L’aventure M, initiée par une tournée des clubs, emmène à présent dans les zéniths et Festivals de France toute l’équipe de bidouilleurs fous entourant l’homme aux lunettes à Led pour éclairer et faire vivre un spectacle à l’image de son maître de cérémonie : brut de décoffrage mais archi généreux, rock et divertissant, imparfait mais très juste.


Ce propos de simplicité et de retour aux sources du rock respecté à toutes les étapes du processus de préparation et de création est partagé par son designer lumière, Dimitri Vassiliu. Il a dès le début décidé de privilégier l’humain comme à son habitude, en choisissant soigneusement son équipe et en s’accompagnant de jeunes lighteux issus du pur rock et du live, habitués à la lumière de club et préférant mettre les mains dans les machines plutôt que derrière une console lumière ! Du sale, du live, de la musique, un kit lumière raisonnable tapant pile poil là où il faut, et même une fille… Voici une “grosse” tournée qui ne ressemble pas aux autres pour un artiste hors du commun et, comme souvent avec Dimitri Vassiliu, une lumière pleine d’émotion
Ça tombe bien, c’est pour ça que nous sommes là, dans les coulisses du Zénith de Paris en ce début d’été, à la rencontre de cette chouette équipe, à commencer par son pilier, Dimitri Vassiliu, designer lumière du show mais aussi responsable de la régie vidéo, qui a répondu à nos questions et nous a présenté ses deux acolytes de tournée, Jérémy Bargues à la régie lumière et au pupitre et Céline Royer, d’abord assistante pour finir par piloter le show elle aussi, derrière sa GrandMA.

Des clubs aux zéniths.
C’est Jérémy Bargues, jeune éclairagiste autodidacte, qui a été choisi par Dimitri pour éclairer la tournée des clubs. Cette expérience, en plus d’être enrichissante, a permis de poser les bases du kit et du design mis en œuvre sur les zéniths et les festivals.
SLU : Jérémy, comment t’es-tu retrouvé dans cette aventure ?
Jérémy Bargues : “En fait on ne se connaissait pas du tout avec Dimitri. C’est Laurent Poirier (Directeur de production de la tournée) qui nous a présentés pour collaborer sur le design de M.
Dimitri a commencé le design des zéniths au mois d’Avril et moi, j’ai démarré la série des club en Mars avec Matthieu (Chedid).
SLU : Parle-nous de cette “série des clubs”.
Jérémy Bargues : Il s’agissait de tourner dans des clubs d’une capacité allant de 400 à 2000 personnes, à l’étranger principalement, avec quelques dates en France, à La Rochelle et au Trianon à Paris. C’est une phase super intime et très rock avec trois musiciens sur scène, et parfois, très peu de lumière…
SLU : En quoi cette phase a-t-elle été préparatoire à celle des Zéniths ?
Jérémy Bargues : On a commencé tout un travail de live avec Matthieu, et dès qu’on avait une avancée ou une idée, on tenait constamment au courant Dimitri. Au fur et à mesure, les idées se sont imbriquées des deux côtés pour finalement construire les Zéniths.

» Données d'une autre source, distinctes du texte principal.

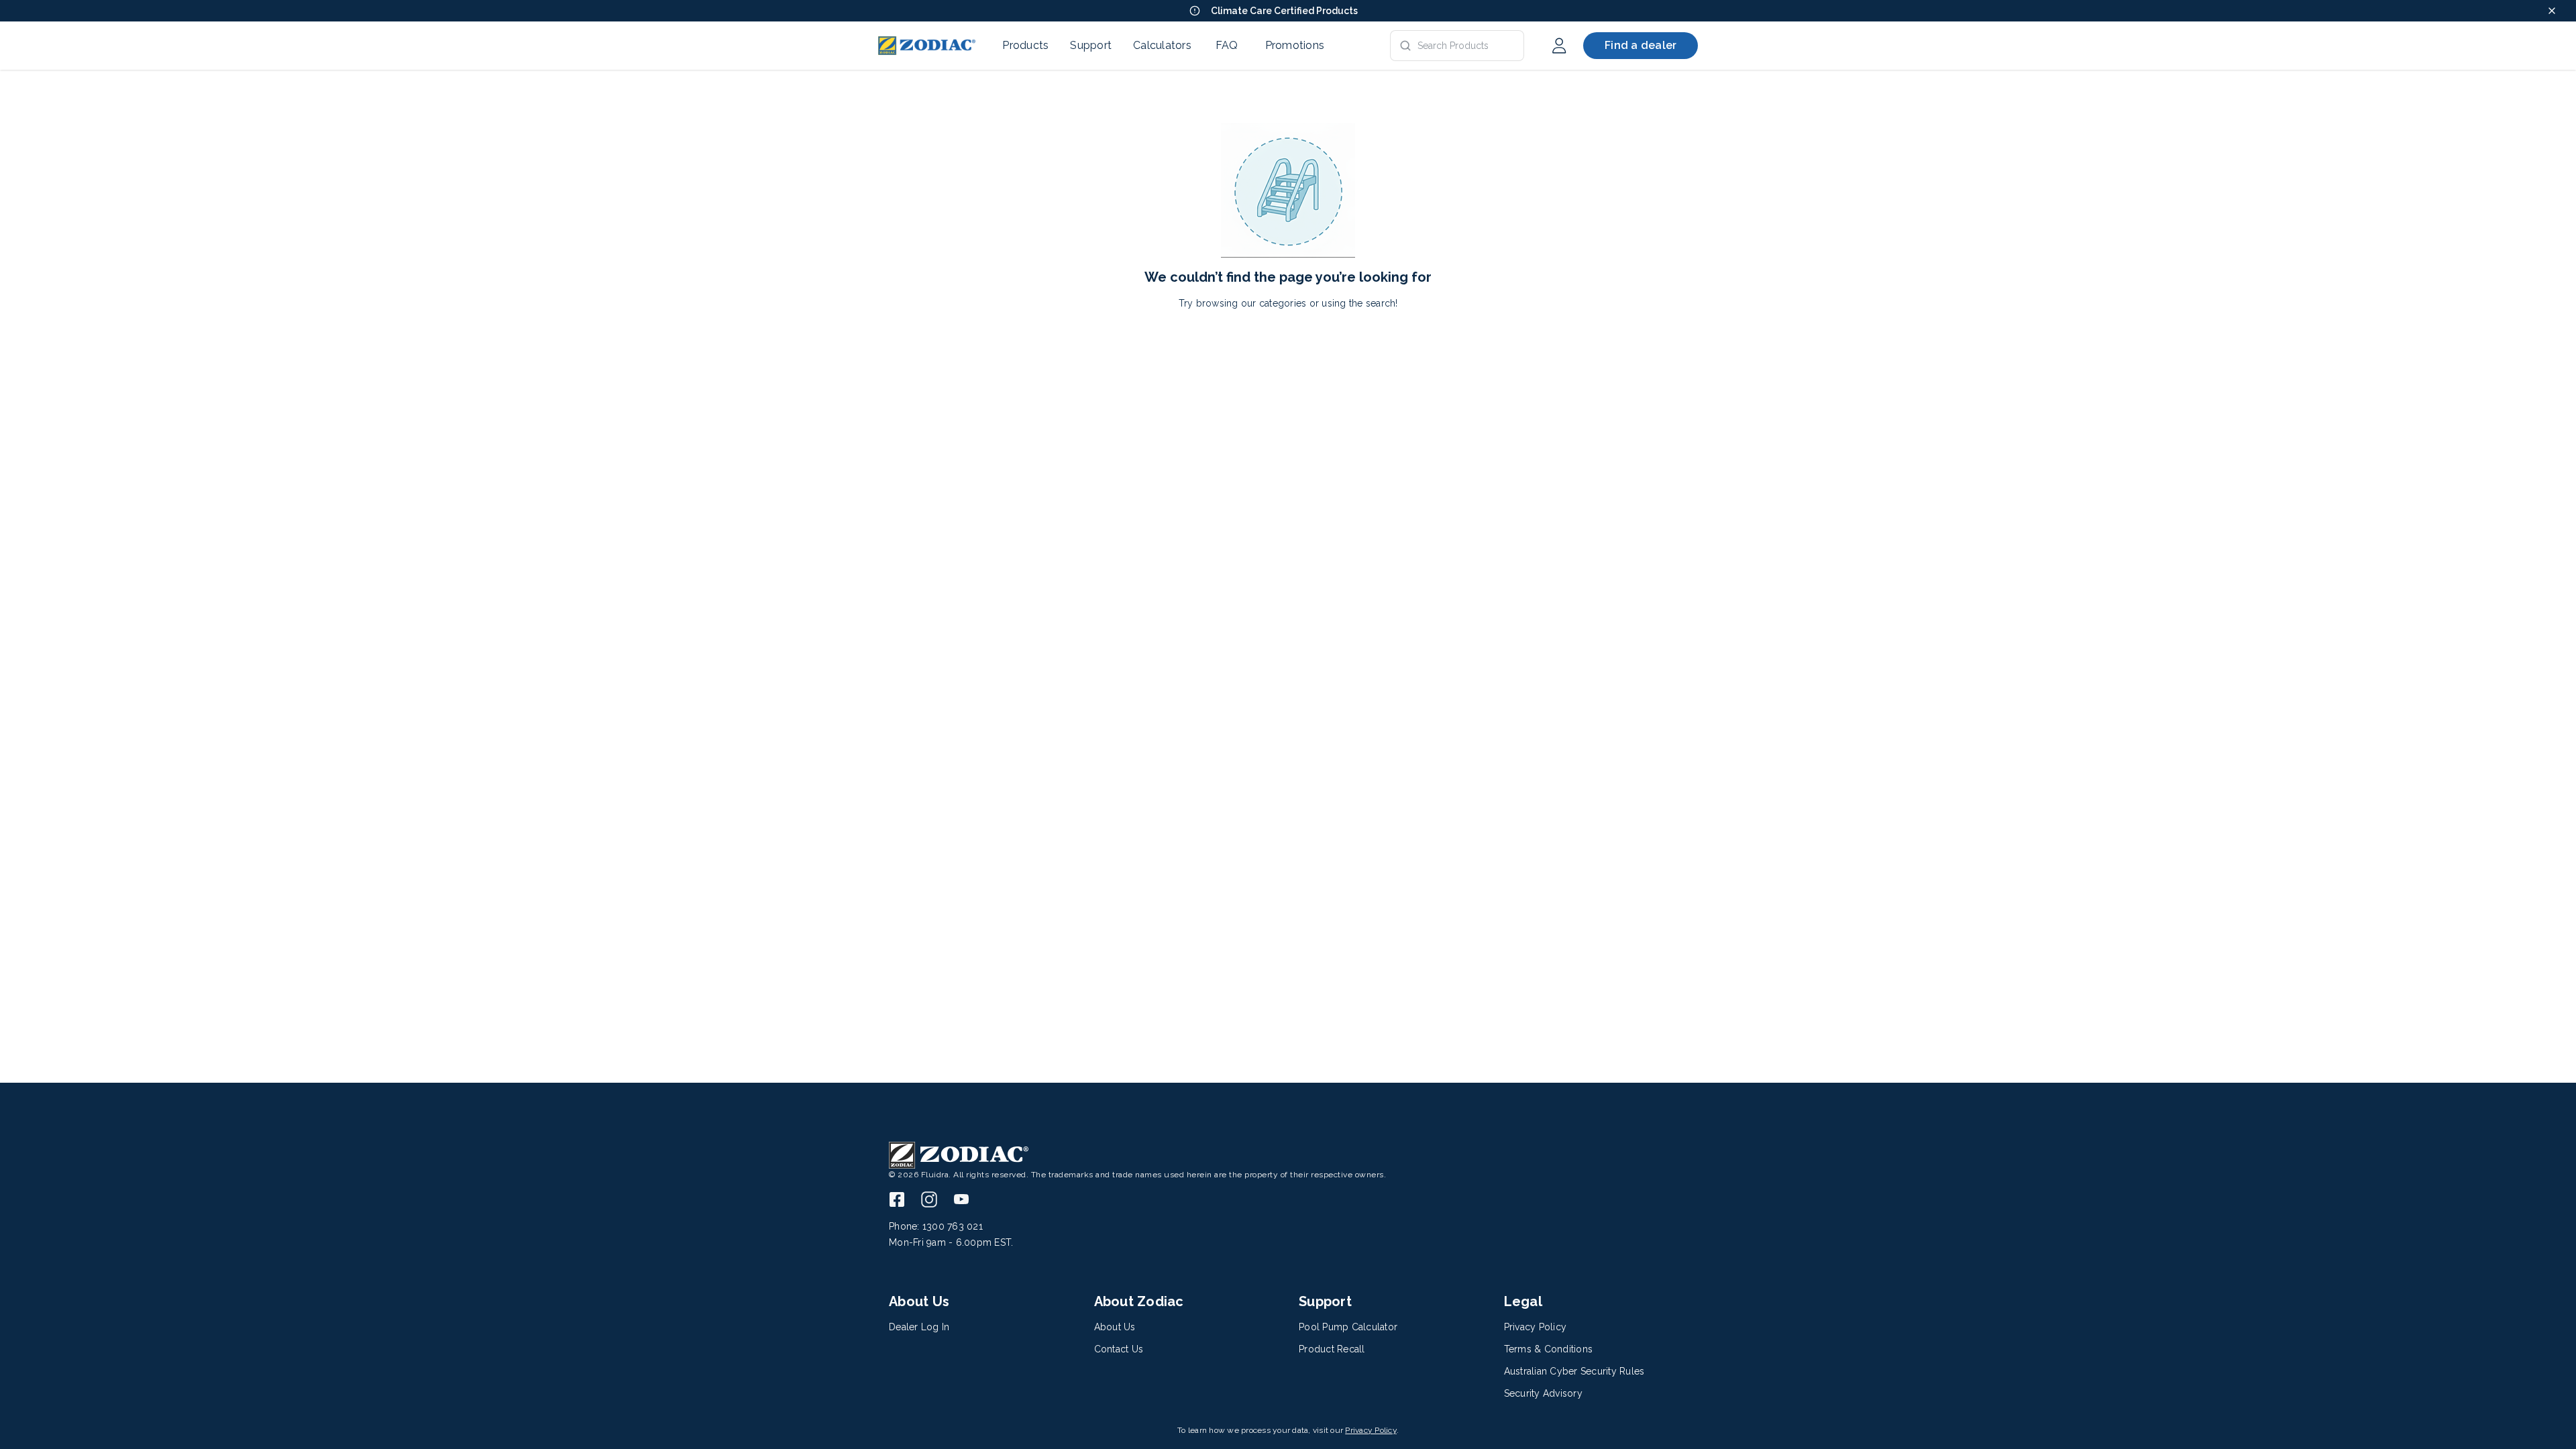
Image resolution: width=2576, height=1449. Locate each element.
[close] (2552, 10)
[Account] (1559, 45)
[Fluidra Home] (926, 45)
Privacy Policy (1371, 1430)
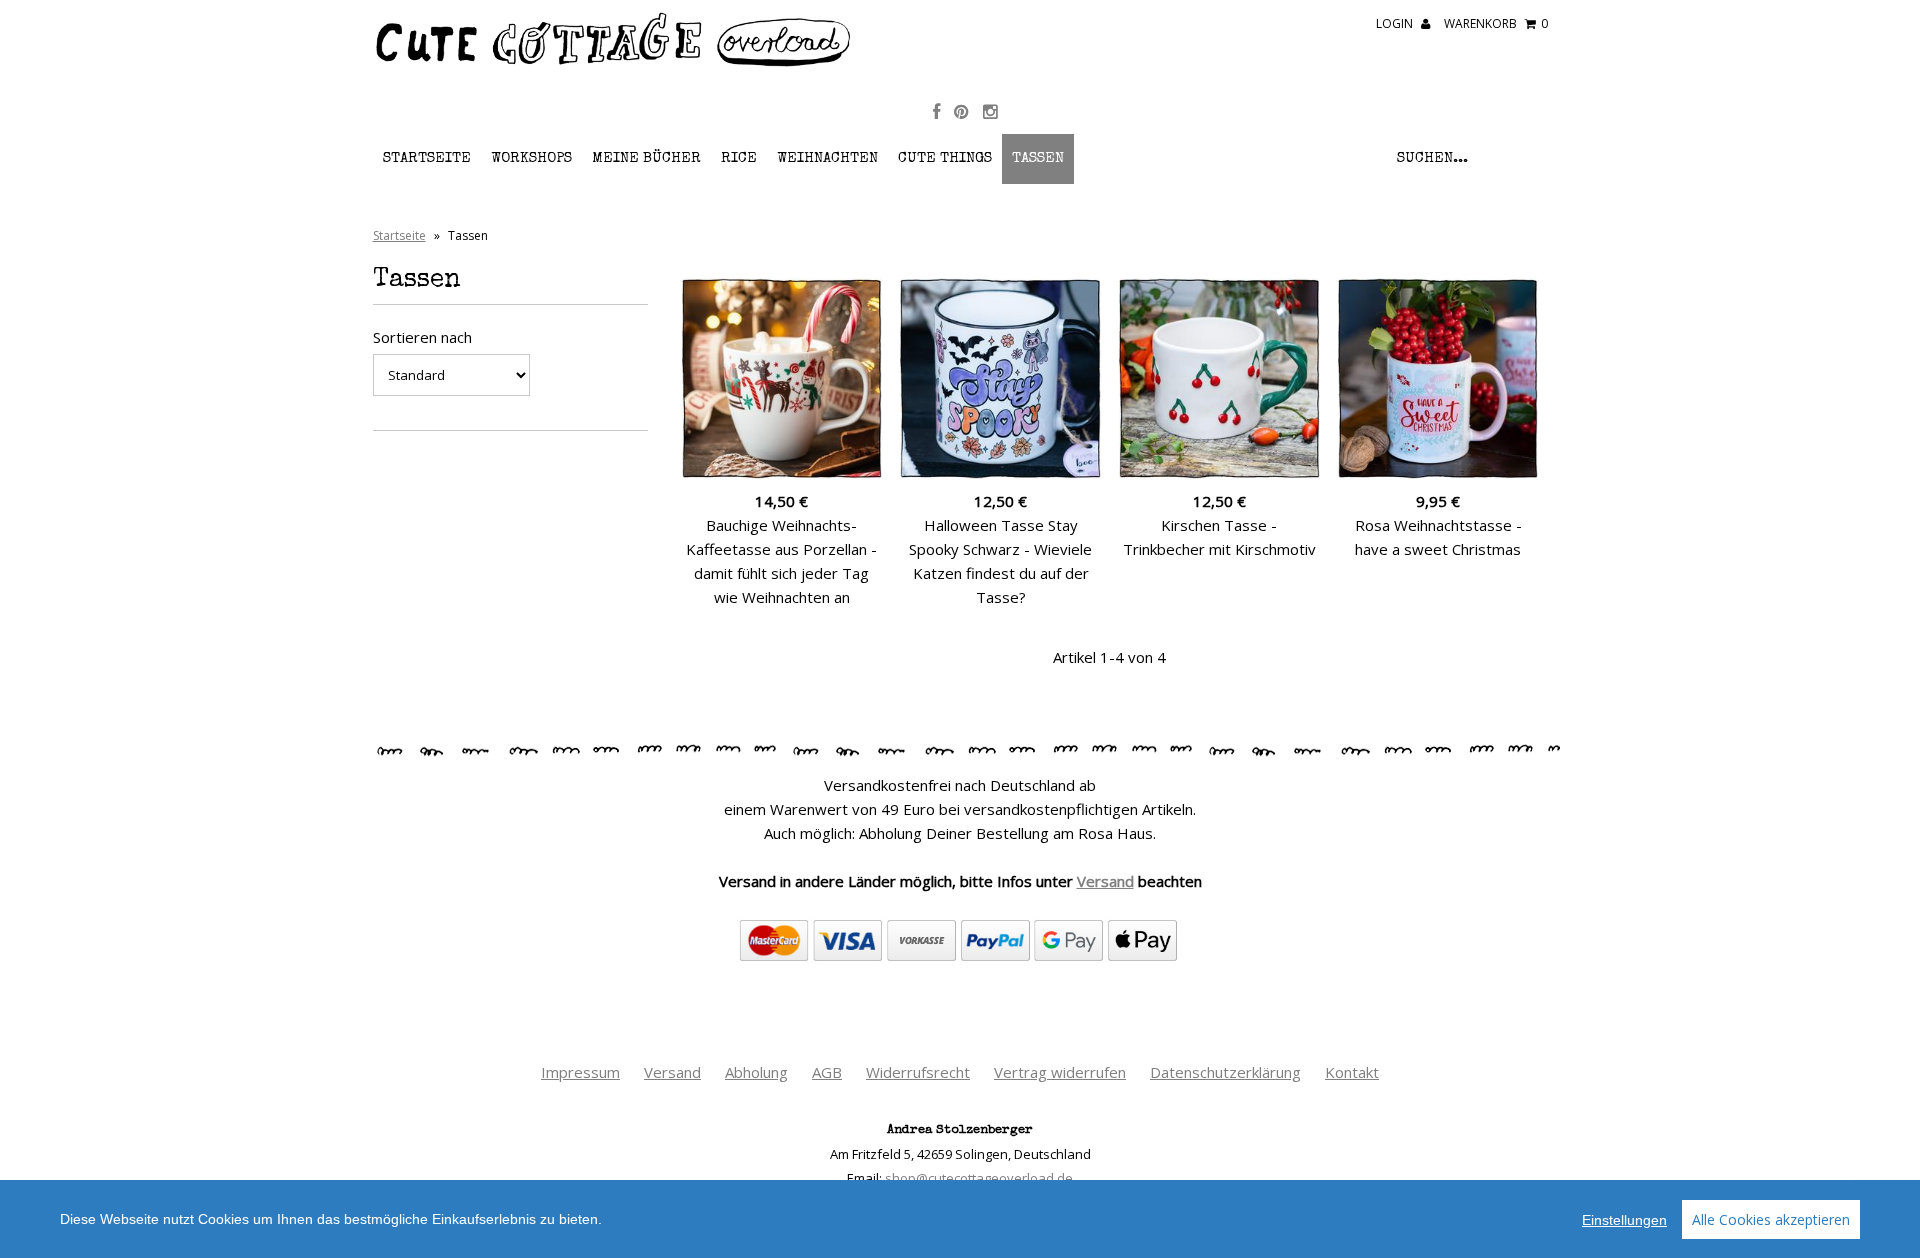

SLU : Avec quel kit es-tu parti ? As tu utilisé le matériel mis à disposition par les clubs ?
Jérémy Bargues : On faisait avec ce qu’il y avait sur place. Nous avions juste une console, 4 Svoboda et 8 Rollapix Ayrton : un petit kit rock’n’roll ! Il fallait tous les jours improviser pour transcrire la demande de Matthieu.On n’est pas toujours tombé dans des endroits grands ou suréquipés. Par exemple, on a joué sur une péniche à Bristol (UK) où il n’y avait que 8 Par LED, 4 Mac 250, et il fallait s’adapter.
On ne disposait même pas d’une 16 A pour les Rollapix ! C’était vraiment de l’adaptation, surtout après dans des lieux comme le Trianon ou des clubs en Allemagne de 2000 personnes !
SLU : C’est sportif comme activité !
Jérémy Bargues : Oui et excitant aussi, mais surtout ça tombait bien car ça nous a permis de tester des choses pour la suite, avec différents types de projecteurs ou différents angles qu’on ne peut pas forcément tester en installation fixe. On cherche, et c’est très intéressant. Et en même temps, c’était la volonté de l’artiste, quelque chose de très simple, que de la musique, quelques projecteurs et c’est parti !
SLU : Comment ressens-tu l’approche de la lumière de Dimitri Vassiliu et votre collaboration ?
Jérémy Bargues : C’est une vraie rencontre. Il y a tout le temps un dialogue dans l’équipe. On ressent les choses, on en discute, et on se recentre toujours vers le propos. Dimitri est un personnage adorable. Il a un cœur en or et accueille les idées de tout le monde pendant le processus de création. Je pense que son approche est vraiment dans l’émotion.
Tout le monde a sa place, tout le monde est dans le projet. C’est essentiel car sur ce show, toutes les personnes qui travaillent au montage et au démontage travaillent aussi pendant le concert pour bouger la déco ou les projos. Tout les techniciens sont à vue. S’il n’y avait pas cette envie de travailler ensemble, cette communication, tout le monde ne pourrait pas s’impliquer autant !
« Dimitri sait fédérer les gens, il est là aussi pour ça ». Une équipe soudée complètement au service d’un show et d’un artiste, c’est l’ingrédient clé de cette aventure, comme Dimitri Vassiliu son designer lumière, nous le confirmera :“L’équipe technique est super, du backliner au rigger, On est tous très potes et tous investis à 100%.”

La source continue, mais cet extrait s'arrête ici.